- REQUIRED WORK -
Starting at the line that contains "You are a GUI", reproduce every line through the end of the entries below, with no pictures in the copy.

- Screenshot grounding data -
───
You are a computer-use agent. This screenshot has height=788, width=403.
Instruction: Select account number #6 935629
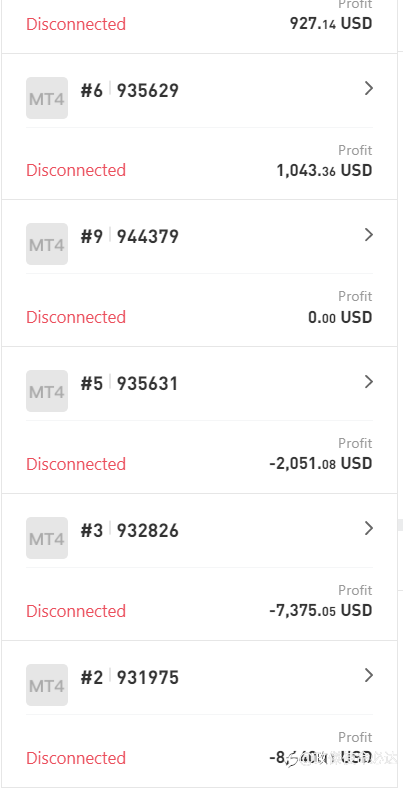[130, 90]
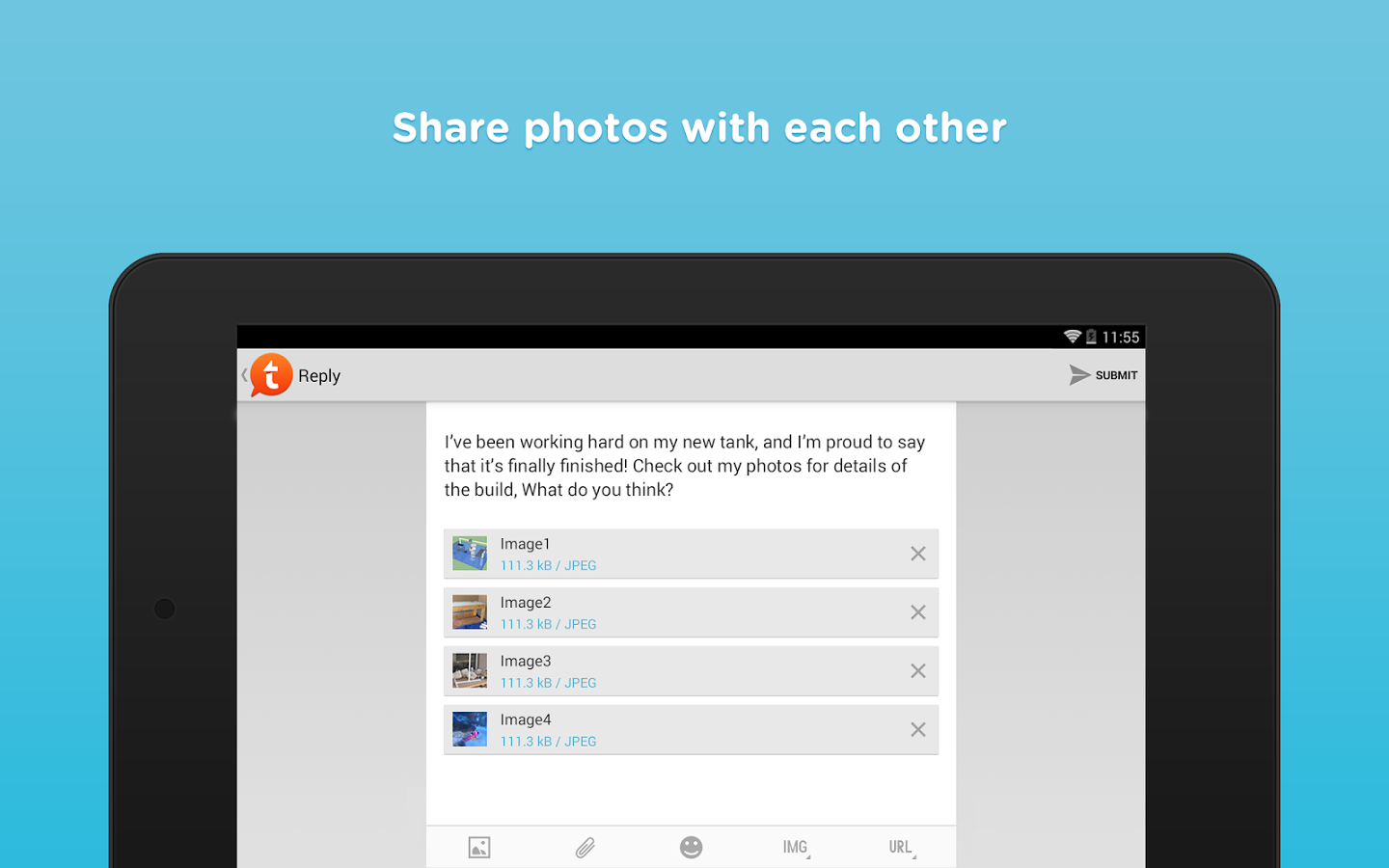Open the photo gallery picker icon

pos(479,847)
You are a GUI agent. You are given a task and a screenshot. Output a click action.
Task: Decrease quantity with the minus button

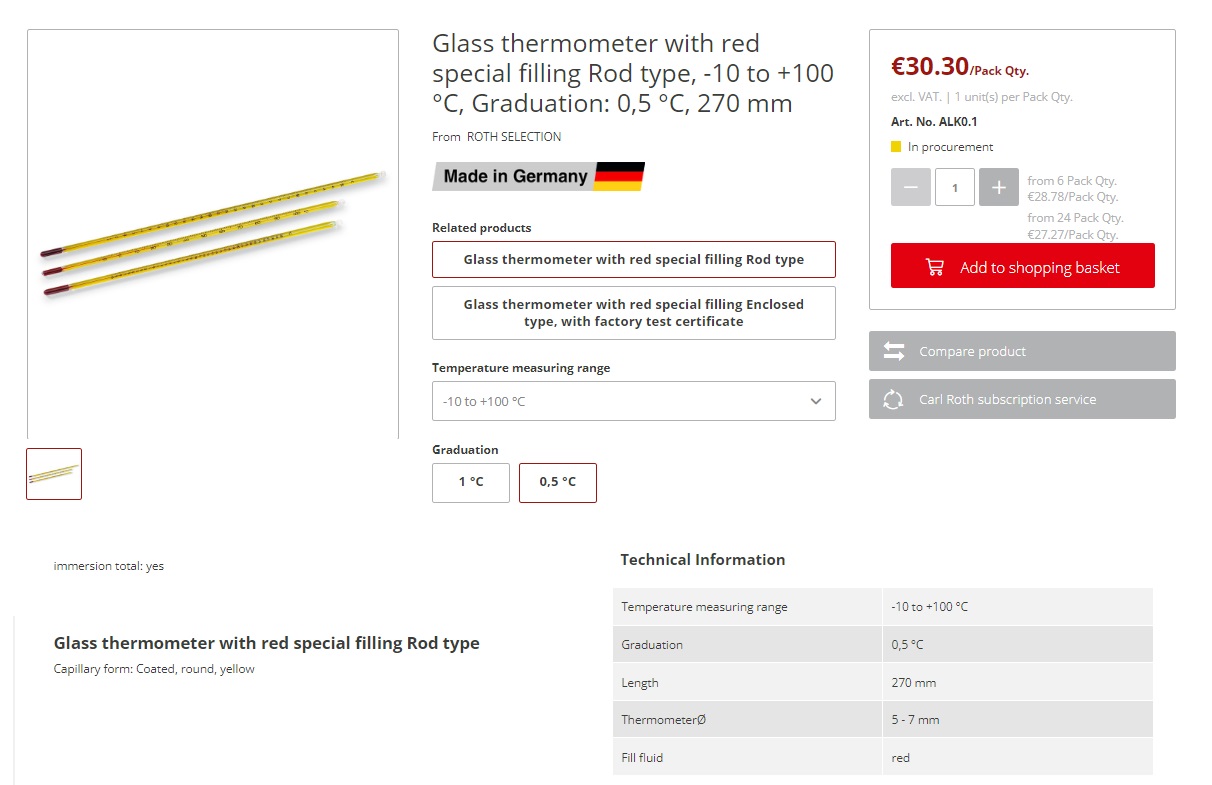910,188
───
- RESPONSE FOR THIS EXERCISE -
You are a GUI agent. You are given a task and a screenshot. Output a click action.
Task: Decrease quantity with the minus button

910,188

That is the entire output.